> _ACTIVITY_
Below is a block of entries; repeat exactly the lines starting at the line that contains "Click the Back" and ending at the line that contains "Toggle the Ada template on", both included.

> _RECORDS FOR PROCESSING_
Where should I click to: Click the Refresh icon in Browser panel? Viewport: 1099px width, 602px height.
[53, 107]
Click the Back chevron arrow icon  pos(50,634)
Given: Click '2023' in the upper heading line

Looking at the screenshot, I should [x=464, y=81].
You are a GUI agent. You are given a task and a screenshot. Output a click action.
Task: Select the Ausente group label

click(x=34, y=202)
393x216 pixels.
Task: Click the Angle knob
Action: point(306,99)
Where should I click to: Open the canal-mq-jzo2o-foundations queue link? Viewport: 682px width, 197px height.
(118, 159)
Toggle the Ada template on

...

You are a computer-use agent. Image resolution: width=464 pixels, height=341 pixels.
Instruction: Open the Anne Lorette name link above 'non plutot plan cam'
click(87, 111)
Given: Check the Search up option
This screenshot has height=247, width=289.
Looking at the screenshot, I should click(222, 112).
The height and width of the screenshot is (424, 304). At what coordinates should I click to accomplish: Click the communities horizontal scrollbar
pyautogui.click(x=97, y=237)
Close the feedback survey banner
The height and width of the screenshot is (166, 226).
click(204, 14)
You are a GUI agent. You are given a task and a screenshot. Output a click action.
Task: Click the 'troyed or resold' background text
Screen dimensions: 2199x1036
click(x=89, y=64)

> _RESULT OF THE TASK_
Click the Back chevron arrow icon  pos(50,634)
Given: Click '2023' in the upper heading line

Looking at the screenshot, I should [x=464, y=81].
You are a GUI agent. You are given a task and a screenshot. Output a click action.
Task: Select the Ausente group label

click(x=34, y=202)
393x216 pixels.
Task: Click the Angle knob
Action: point(306,99)
Where should I click to: Open the canal-mq-jzo2o-foundations queue link? Viewport: 682px width, 197px height.
(118, 159)
Toggle the Ada template on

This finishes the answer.